### [What you need to do]
Return all of the entries, keeping every word and mark as it is.

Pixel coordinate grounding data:
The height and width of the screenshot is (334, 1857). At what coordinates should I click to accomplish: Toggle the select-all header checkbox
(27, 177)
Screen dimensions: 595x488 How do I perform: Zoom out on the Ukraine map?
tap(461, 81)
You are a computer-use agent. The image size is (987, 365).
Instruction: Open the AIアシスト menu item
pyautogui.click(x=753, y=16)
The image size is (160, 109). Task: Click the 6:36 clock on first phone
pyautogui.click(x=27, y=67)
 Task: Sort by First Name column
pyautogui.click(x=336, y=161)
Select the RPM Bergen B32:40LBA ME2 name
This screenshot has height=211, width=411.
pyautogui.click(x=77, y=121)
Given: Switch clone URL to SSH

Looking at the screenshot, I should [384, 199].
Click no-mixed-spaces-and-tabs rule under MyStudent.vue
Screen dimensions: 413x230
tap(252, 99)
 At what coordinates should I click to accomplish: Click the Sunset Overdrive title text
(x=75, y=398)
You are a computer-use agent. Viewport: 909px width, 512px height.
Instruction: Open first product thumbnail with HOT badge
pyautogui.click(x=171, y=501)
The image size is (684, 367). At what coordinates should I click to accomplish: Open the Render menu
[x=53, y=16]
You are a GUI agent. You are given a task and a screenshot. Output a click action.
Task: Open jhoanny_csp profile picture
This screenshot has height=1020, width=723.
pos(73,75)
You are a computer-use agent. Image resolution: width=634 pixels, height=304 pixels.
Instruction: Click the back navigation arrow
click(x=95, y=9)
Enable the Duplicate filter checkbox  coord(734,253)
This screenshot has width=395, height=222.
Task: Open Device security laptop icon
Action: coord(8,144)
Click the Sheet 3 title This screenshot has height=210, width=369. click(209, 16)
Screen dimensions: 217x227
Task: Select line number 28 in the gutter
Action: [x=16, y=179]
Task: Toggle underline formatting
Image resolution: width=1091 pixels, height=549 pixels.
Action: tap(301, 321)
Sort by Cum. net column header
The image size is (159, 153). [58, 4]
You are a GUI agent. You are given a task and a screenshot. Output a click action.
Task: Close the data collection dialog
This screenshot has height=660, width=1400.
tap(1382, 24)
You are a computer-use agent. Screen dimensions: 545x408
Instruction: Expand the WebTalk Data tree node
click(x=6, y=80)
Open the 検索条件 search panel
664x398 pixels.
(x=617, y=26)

### [Written response]
The height and width of the screenshot is (334, 1857). At what coordinates should I click to accomplish: Toggle the select-all header checkbox
(27, 177)
Screen dimensions: 595x488 How do I perform: Zoom out on the Ukraine map?
tap(461, 81)
You are a computer-use agent. The image size is (987, 365).
Instruction: Open the AIアシスト menu item
pyautogui.click(x=753, y=16)
The image size is (160, 109). Task: Click the 6:36 clock on first phone
pyautogui.click(x=27, y=67)
 Task: Sort by First Name column
pyautogui.click(x=336, y=161)
Select the RPM Bergen B32:40LBA ME2 name
This screenshot has height=211, width=411.
pyautogui.click(x=77, y=121)
Given: Switch clone URL to SSH

Looking at the screenshot, I should [384, 199].
Click no-mixed-spaces-and-tabs rule under MyStudent.vue
Screen dimensions: 413x230
tap(252, 99)
 At what coordinates should I click to accomplish: Click the Sunset Overdrive title text
(x=75, y=398)
You are a computer-use agent. Viewport: 909px width, 512px height.
Instruction: Open first product thumbnail with HOT badge
pyautogui.click(x=171, y=501)
The image size is (684, 367). At what coordinates should I click to accomplish: Open the Render menu
[x=53, y=16]
You are a GUI agent. You are given a task and a screenshot. Output a click action.
Task: Open jhoanny_csp profile picture
This screenshot has height=1020, width=723.
pos(73,75)
You are a computer-use agent. Image resolution: width=634 pixels, height=304 pixels.
Instruction: Click the back navigation arrow
click(x=95, y=9)
Enable the Duplicate filter checkbox  coord(734,253)
This screenshot has width=395, height=222.
Task: Open Device security laptop icon
Action: coord(8,144)
Click the Sheet 3 title This screenshot has height=210, width=369. click(209, 16)
Screen dimensions: 217x227
Task: Select line number 28 in the gutter
Action: [x=16, y=179]
Task: Toggle underline formatting
Image resolution: width=1091 pixels, height=549 pixels.
Action: tap(301, 321)
Sort by Cum. net column header
The image size is (159, 153). [58, 4]
You are a GUI agent. You are given a task and a screenshot. Output a click action.
Task: Close the data collection dialog
This screenshot has height=660, width=1400.
tap(1382, 24)
You are a computer-use agent. Screen dimensions: 545x408
Instruction: Expand the WebTalk Data tree node
click(x=6, y=80)
Open the 検索条件 search panel
664x398 pixels.
(x=617, y=26)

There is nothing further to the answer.